Earl and Shirley Soderquist, a couple in Honor, recognized a need in their community: a local supplier of building materials and hardware products for contractors and DIYers. Honor Building Supply was born in 1963 (as well as their fourth daughter).
That daughter, Mary Rodriguez, is now vice-president/ owner of Honor-Onekama Building Supply alongside her husband, Doug Rodriguez. “I am grateful for what my parents founded and so very proud to be able to carry on the family business. All the blessings we have received have far outweighed the difficulties.”
Indeed, though big box stores have put immense pressure on independent, family-owned building supply stores across America, this local supplier in Benzie (and now Manistee) County has persevered: 2023 rings in 60 years in Honor and 25 in Onekama. “Now more than ever we believe buying local builds a stronger community for all of us,” shares Mary.
Here, a few close-to-home reasons why it’s worth hitting up an independently- and family-owned building supply company rather than the big guys:
Continuity in customer service: A local business carries a strong personal commitment to the outcome of projects as well as their longevity. “My parents led this business to success on the foundation of honesty and integrity,” says Mary. “They also taught us to treat our employees the same way.” Members of their teams have served the local community for 20 and 30 years.

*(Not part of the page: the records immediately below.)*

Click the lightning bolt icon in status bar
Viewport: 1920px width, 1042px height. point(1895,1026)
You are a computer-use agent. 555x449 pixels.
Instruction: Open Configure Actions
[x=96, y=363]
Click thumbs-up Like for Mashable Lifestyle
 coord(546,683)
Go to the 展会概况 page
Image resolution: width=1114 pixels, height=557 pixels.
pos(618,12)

Familiarity with product: With long employee tenure comes deep knowledge of products and proper applications, so you get a project right the first time. After witnessing decades of his customers’ deck installations, Doug intimately knows how treated lumber and first- and second-generation composite decking performs in the Northern elements. He’ll share what he’d choose at his own home, and for you, depending on locale.

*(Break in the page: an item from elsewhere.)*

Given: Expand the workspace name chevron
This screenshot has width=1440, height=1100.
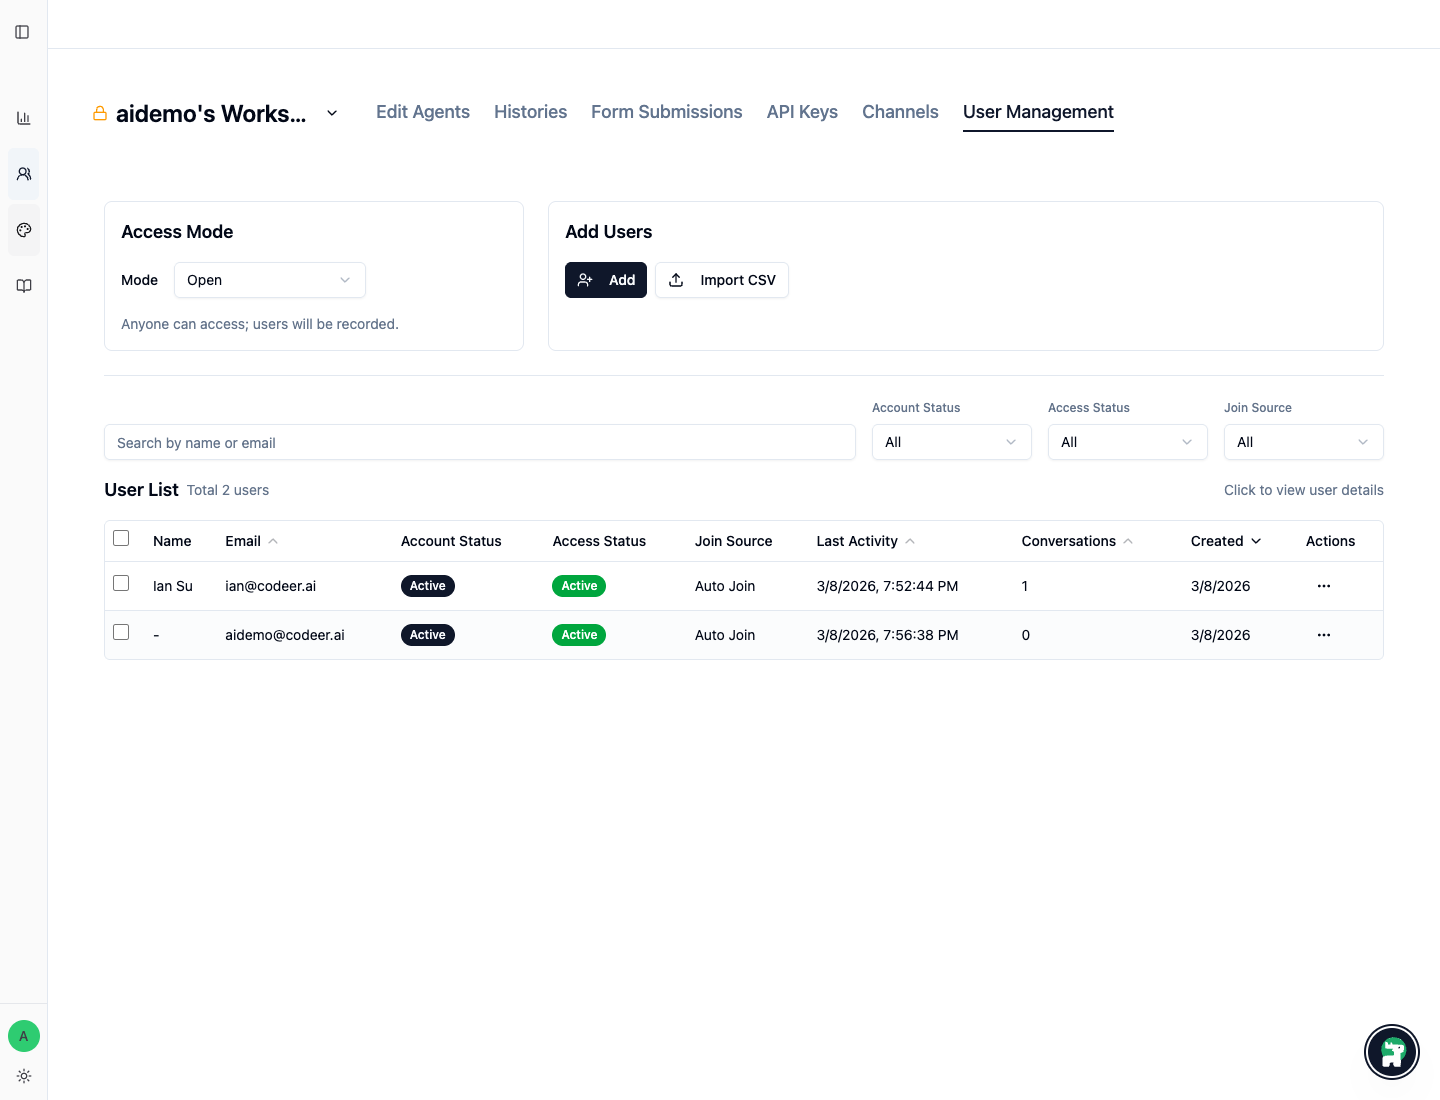Looking at the screenshot, I should (x=332, y=113).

Knowledge of what questions to ask the DIYer: “With decks, garages and pole barns, instead of spitting out a plan that is not what they really want, we ask, ‘Where is it going to be on your property? Do you want windows? Where do you want your doors?’ Even the placement of a doorknob: with experience comes questions back to the customer.”

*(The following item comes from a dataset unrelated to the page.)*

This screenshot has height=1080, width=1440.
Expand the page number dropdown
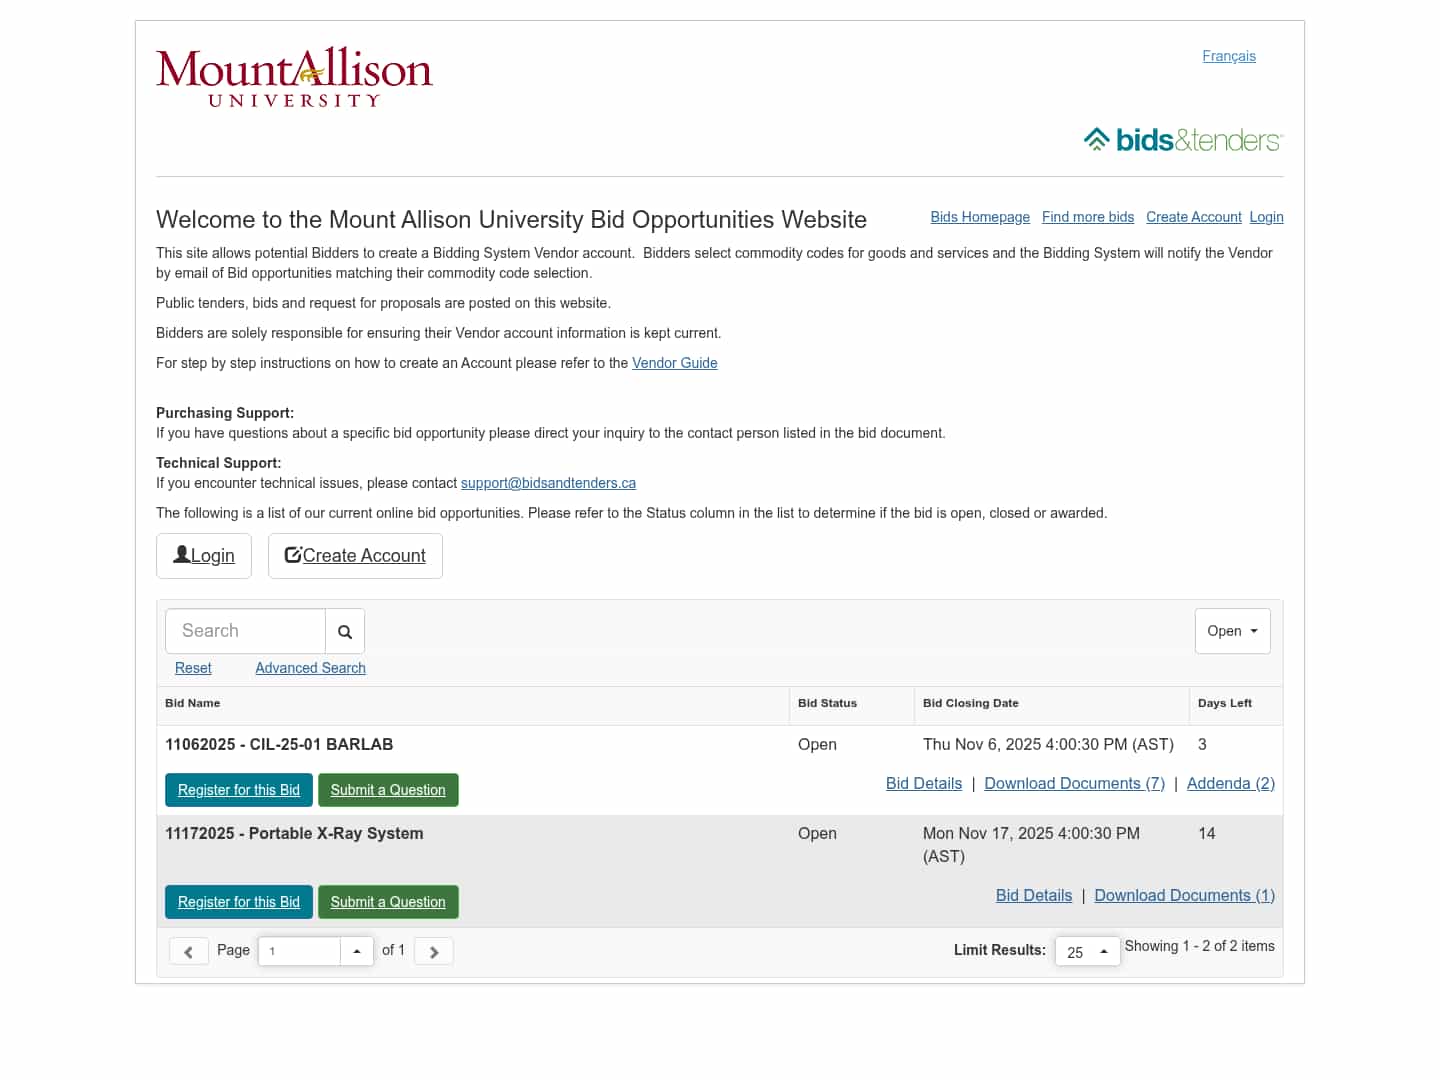pos(357,951)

They know the builders: “We cater to the professional contractor, but anyone can walk in,” Mary says. Bonus: “Our sales team is in constant contact with contractors who went to school or learned on the job. Perhaps a customer has some drainage issue on his roof,” explains Doug. “We have a good relationship with professionals so we can ask, ‘Hey, what would you do in this case?’”
They are hands-on kitchen concierges: “The difference here is that we physically go out and measure,” says Mary of their kitchen sales team of two. “Kitchens are complicated, and if it’s your kitchen, you want this attention to detail.”
In the end, what inspires Rodriguez and team? “A business built on a foundation of knowledge, service and integrity makes a difference,” she says. “Remember when a handshake meant something? It still does, here.”